LAKE CLEAR - Dan Lundin sees a lot of potential in the town of Harrietstown's Adirondack Regional Business Park.
He'd also like a little company.
Lundin is president of Bionique Testing Laboratories, located at the end of a two-lane, dead-end road into the business park, which sits on town-owned land next to the Adirondack Regional Airport. The contract testing company is one of only two businesses currently occupying the roughly 15-year-old park.
Shayn Alexander, laboratory director at Bionique Testing Laboratories, leads town of Harrietstown Councilwoman Nichole Meyette and Councilman Ron Keough on a tour of the company’s facility in the town’s business park Thursday. Bionique President Dan Lundin, right, listens in.
(Enterprise photo — Chris Knight)
Lundin said he'd like to see that change.
"This park has so much potential, and in some respects it's undiscovered," he said Thursday. "We've been advocates for this park. It serves us well. We'd like to foster the concept of looking at this as an Adirondack regional science park. It has that potential."
"It's a hidden jewel," added Shayn Armstrong, Bionique's laboratory director. "It's just, how do you get there? How do you develop the park?"
Those are questions that Harrietstown officials, who toured Bionique's operations on Thursday, have struggled to answer since the business park was created.
But town officials believe they've cleared a major roadblock to attracting new businesses to the park. Last year, the state Adirondack Park Agency approved a 19-lot subdivision of the park, including the creation of seven "shovel-ready" development sites.
Now there's a nascent biotech cluster forming in the Saranac Lake area that includes Bionique, the nonprofit Trudeau Institute, and a pair of Lake Placid biotech companies the village of Saranac Lake has lured to Main Street: Myriad RBM and Active Motif. Town leaders would like to capitalize on that momentum.
"I think we're in a different place to try and generate some new direction and a game plan to move the park forward," said Councilman Ron Keough, who took part in Thursday's tour with Councilwoman Nichole Meyette.
The big question for the town, Keough said, is whether it should market and recruit businesses to the park, "or do we somehow find a way, a mechanism, that we can make that happen outside the board.
"My philosophy is, we need to put in place a process and a direction and a foundation which is not dependent on the whims of board members as they come and go," Keough said. "If you don't have enough support of the board members, and the energy and commitment to make any project happen, it isn't going to happen."
Keough said the town needs to see what other resources are available to help it grow the park. He said there have been unofficial discussions with the village about whether its Local Development Corporation could be involved, as well as with the Adirondack Economic Development Corporation. AEDC played a key role in creating and financing the business park and managed it for the town until 2003.
"I think those are resources that the town, as an entity, needs to look at," Keough said.

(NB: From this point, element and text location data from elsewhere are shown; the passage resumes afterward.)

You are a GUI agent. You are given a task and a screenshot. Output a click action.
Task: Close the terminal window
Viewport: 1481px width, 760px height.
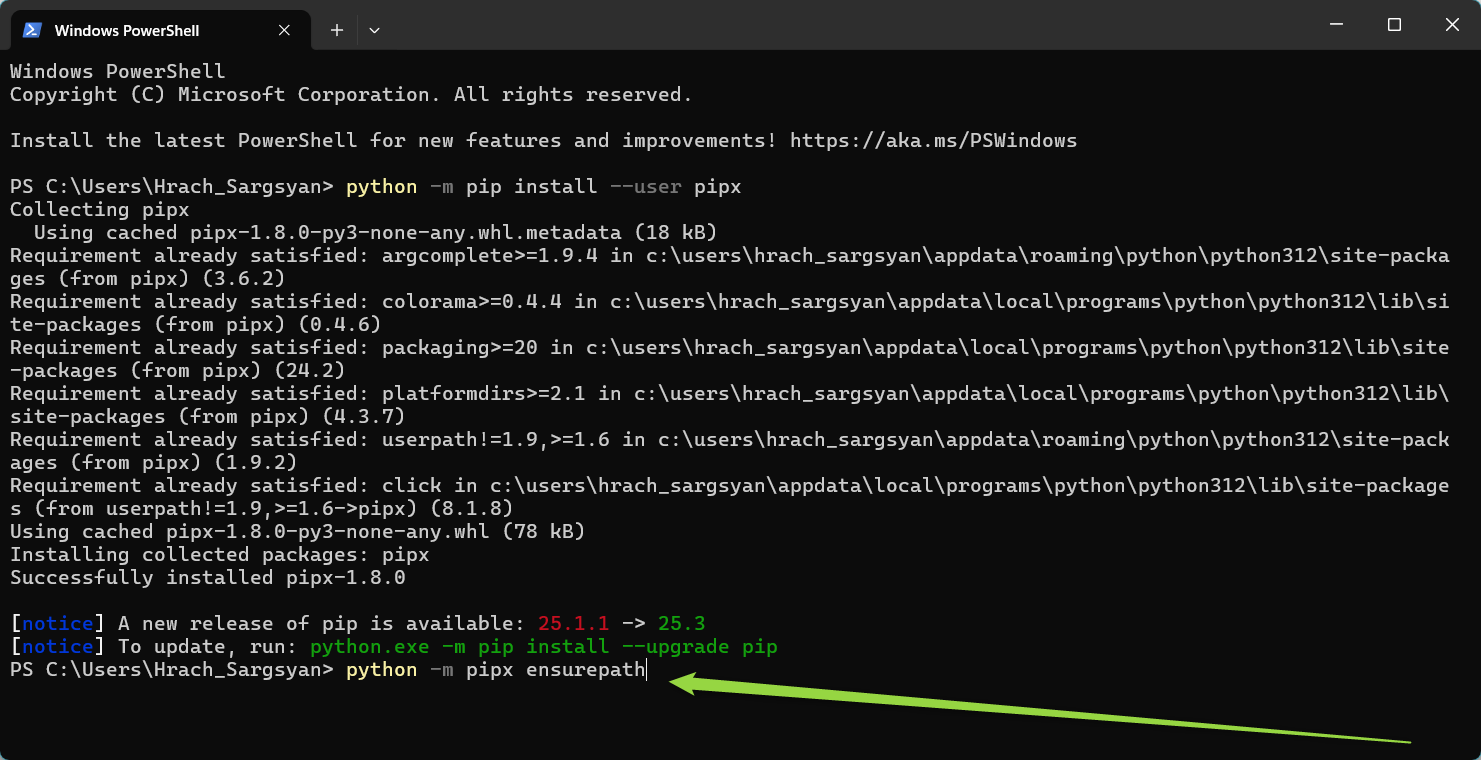1451,25
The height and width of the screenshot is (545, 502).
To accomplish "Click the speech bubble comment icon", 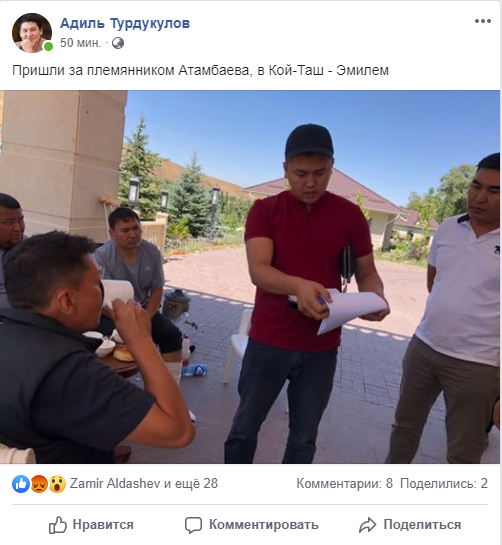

The business park is about 10 miles outside of the village, which puts Bionique on the outskirts of the "cluster." Its more remote location could be a deterrent to another biotech company interested in moving into the area, but Lundin said an isolated, rural site could also be attractive to the right company.
"There are independent labs that are producing product, producing testing services and can afford to exist in a location in this order," he said. "For us, it works well from a business perspective, and there's a tremendous attraction to working in the Adirondacks."
"The proximity of Active Motif, RBM, Trudeau, us - it is a cluster whether it's all within one village or within the region," Armstrong said. "We all live in the same surrounding area, and we all want to be here. That's why we're here."
Armstrong speaks from experience. He worked in Lake Placid for Upstate Biotechnology until it closed in 2007, then followed the company it was bought by (Millipore) to California. After two years, Armstrong decided he wanted to come back to the area and got a job at Bionique.
He's one of 18 employees working out of the company's 9,500-square-foot facility, which opened in January 2000. Prior to that, Bionique Testing Laboratories was located in what's now the Edenfield and Snow tax and accounting service buildings on state Route 3 near Trudeau Road, just outside Saranac Lake. The company, which Lundin has been president of since 1990, was originally formed as an offshoot of the W. Alton Jones Cell Science Center (before it became Upstate Biotechnology), where Lundin had worked as laboratory supervisor. Bionique performs specialized testing for the pharmaceutical, biotech and research community.
"We do a certain type of sterility check for cell cultures," Armstrong said. "We're testing for a specific organism called mycoplasma."
"It is a covert and hidden contaminant, and not easy to isolate and identify," said Lundin. "It's an organism that the biopharma and research community certainly doesn't want to bring into their labs. So they choose to send samples out to us, ask us, 'Does this or does this not contain mycoplasma?' It's our niche technology and our specialty."
Bionique works with hundreds of clients, mostly in the U.S. and Canada. Lundin said business is going so well that the company is looking to expand and potentially add a couple of more employees.
"This park has worked very well (for) us, relative to our needs and what we're looking to accomplish," he said.